Aí ele pondera: "Qual o problema de você transferir o seu domicílio para São Paulo, manter a sua candidatura para presidente e deixar as portas abertas para lá em fevereiro a gente decidir?" Eu disse: "Não desejo, nunca foi meu plano, acho estranho, porém me sinto extremamente honrado com essa lembrança e sei que não posso fazer o que quero." Eu deleguei ao partido a faculdade de amadurecer isso. E o Eduardo (Campos, presidente do PSB) pediu 30 dias, que expiram lá pelo 25 de setembro.
A decisão do STF de não acolher denúncia contra o deputado Antonio Palocci , cotado para a disputa pelo PT, influenciou sua decisão?
Não tem fundamento nenhum. Tudo o que eu puder fazer para não ser candidato a governador de São Paulo, eu farei. Voltando a repetir que me sinto extremamente honrado com a lembrança. Mas não é meu plano, não é meu projeto, eu considero estranho. Mas, se no fim for a vontade do coletivo a que pertenço, não vai ver ninguém com mais entusiasmo que eu.
A mudança do domicílio eleitoral será um passo pró-candidatura.
Não. Claro que vai criar um tumulto. Por isso estou pedindo para o partido examinar. No dia em que eventualmente tiver de mudar o domicílio, reafirmarei minha candidatura à Presidência. No mesmo dia. As pessoas perguntarão: "Então para que transferir o título?" Eu direi: "Boa pergunta. Remeta ao PSB."
A demora em decidir não prejudica a vida do PT, que não tem um candidato natural em São Paulo?
Sim. Mas, se quiserem ter, como não desejo, qual o problema? E se for o Palocci, melhor. Querido amigo, companheiro.
O sr. é a favor de outra candidatura para forçar o segundo turno ou por uma questão programática?

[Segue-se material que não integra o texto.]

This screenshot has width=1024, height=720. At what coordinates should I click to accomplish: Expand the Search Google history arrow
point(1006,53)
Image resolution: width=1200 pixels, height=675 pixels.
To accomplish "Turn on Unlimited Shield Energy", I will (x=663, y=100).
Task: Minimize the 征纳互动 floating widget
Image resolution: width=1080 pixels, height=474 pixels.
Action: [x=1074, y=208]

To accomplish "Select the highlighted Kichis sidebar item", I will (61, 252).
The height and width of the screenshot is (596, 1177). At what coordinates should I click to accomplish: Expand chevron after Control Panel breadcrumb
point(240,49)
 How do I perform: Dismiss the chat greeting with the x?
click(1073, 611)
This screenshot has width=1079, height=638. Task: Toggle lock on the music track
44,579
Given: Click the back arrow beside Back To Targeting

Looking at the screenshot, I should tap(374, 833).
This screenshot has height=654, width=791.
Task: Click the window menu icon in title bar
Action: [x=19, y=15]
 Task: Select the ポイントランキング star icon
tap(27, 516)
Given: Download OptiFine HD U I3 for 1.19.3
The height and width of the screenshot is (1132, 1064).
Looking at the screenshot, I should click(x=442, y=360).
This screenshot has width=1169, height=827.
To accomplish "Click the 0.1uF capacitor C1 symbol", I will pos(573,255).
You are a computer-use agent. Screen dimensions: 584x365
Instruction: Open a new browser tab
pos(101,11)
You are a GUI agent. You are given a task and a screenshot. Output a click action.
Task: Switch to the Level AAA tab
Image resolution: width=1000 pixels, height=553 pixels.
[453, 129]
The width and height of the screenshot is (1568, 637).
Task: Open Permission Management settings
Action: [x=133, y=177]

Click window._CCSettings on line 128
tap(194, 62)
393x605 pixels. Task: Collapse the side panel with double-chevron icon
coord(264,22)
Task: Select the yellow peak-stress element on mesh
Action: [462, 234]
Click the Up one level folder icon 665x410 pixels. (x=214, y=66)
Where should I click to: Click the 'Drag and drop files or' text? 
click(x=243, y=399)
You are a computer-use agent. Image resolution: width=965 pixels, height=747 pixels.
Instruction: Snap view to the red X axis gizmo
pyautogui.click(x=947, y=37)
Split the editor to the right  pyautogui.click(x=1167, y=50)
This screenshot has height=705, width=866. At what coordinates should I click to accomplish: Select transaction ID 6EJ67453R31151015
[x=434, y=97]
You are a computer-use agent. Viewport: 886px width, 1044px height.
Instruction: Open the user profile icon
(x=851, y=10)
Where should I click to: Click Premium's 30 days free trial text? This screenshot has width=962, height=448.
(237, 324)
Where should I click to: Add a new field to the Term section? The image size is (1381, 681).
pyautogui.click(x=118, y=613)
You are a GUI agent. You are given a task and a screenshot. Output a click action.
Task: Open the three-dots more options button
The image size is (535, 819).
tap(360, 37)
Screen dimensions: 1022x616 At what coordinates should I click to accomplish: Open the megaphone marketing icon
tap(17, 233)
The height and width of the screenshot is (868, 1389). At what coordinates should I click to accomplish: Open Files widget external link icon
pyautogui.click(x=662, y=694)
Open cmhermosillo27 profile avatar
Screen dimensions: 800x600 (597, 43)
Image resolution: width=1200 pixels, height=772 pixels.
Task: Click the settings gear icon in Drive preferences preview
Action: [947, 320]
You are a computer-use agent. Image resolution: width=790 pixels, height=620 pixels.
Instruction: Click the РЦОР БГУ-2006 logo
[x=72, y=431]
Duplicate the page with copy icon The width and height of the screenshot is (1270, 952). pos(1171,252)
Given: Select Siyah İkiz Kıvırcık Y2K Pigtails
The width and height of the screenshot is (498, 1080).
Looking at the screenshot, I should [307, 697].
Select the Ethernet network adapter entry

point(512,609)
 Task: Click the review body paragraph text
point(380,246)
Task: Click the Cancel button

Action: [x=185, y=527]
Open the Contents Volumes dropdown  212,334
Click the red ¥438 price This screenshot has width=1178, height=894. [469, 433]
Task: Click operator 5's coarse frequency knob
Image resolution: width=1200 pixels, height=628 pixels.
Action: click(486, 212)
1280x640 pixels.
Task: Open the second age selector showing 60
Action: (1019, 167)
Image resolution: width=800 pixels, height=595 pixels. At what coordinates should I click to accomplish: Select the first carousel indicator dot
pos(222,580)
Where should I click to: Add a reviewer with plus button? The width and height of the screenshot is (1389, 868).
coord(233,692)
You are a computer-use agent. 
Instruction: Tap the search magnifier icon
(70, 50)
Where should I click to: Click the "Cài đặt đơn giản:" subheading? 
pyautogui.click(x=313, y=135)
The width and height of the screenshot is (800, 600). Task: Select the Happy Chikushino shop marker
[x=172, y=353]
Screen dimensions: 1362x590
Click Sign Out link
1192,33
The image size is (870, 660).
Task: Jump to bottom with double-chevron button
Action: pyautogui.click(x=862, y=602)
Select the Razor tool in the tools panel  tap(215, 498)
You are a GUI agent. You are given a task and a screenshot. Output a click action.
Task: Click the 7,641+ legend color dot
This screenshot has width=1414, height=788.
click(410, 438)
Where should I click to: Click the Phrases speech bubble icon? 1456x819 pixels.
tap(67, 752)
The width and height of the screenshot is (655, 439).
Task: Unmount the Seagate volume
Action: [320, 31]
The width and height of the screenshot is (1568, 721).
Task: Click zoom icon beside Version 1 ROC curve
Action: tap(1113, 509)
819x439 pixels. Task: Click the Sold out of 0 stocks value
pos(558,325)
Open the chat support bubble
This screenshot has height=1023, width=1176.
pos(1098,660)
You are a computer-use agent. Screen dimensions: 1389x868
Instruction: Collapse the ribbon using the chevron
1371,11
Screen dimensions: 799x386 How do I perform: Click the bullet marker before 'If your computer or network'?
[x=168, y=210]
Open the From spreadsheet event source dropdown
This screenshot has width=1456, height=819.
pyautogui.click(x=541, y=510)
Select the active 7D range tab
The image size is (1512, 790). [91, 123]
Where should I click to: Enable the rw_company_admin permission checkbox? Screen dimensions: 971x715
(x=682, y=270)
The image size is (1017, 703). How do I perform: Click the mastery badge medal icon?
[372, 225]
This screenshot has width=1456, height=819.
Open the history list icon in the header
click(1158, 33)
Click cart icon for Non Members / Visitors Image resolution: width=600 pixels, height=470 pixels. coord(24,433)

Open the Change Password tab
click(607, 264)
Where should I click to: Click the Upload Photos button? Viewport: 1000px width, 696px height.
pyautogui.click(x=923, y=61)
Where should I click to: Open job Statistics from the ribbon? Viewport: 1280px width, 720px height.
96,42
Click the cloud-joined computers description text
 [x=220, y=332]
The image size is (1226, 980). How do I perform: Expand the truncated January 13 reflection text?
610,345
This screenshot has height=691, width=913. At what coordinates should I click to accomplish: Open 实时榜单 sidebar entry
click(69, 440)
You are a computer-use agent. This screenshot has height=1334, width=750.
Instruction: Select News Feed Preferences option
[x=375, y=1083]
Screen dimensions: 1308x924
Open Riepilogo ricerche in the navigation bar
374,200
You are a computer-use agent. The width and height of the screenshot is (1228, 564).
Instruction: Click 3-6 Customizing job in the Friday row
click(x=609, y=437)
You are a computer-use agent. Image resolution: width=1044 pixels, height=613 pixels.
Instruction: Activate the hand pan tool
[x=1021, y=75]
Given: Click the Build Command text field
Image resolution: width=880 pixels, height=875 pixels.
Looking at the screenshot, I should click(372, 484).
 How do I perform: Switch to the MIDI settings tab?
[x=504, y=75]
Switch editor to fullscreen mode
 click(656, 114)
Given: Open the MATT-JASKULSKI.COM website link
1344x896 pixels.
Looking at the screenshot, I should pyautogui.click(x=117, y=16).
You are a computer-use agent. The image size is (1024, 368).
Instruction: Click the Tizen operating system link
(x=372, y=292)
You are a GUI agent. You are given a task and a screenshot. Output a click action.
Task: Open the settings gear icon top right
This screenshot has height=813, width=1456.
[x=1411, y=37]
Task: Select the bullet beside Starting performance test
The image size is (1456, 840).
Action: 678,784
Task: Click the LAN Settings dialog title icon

As duas coisas. A primeira é programática. É a coalizão, é a afirmação de um centro de hegemonia moral e intelectual mais dura na direção de um projeto para o País. A segunda é tática. Tenho dúvida se vale a pena correr o risco de um mano a mano em que o futuro do País é decidido sem a sociedade se afirmar. A presença da Marina no processo diz quanta razão eu tinha. A política brasileira não se acomoda nos nossos planos, no plano do amigo Lula de estabelecer um plebiscito maniqueísta: dizer quem gosta de mim vota aqui, quem não gosta vota acolá.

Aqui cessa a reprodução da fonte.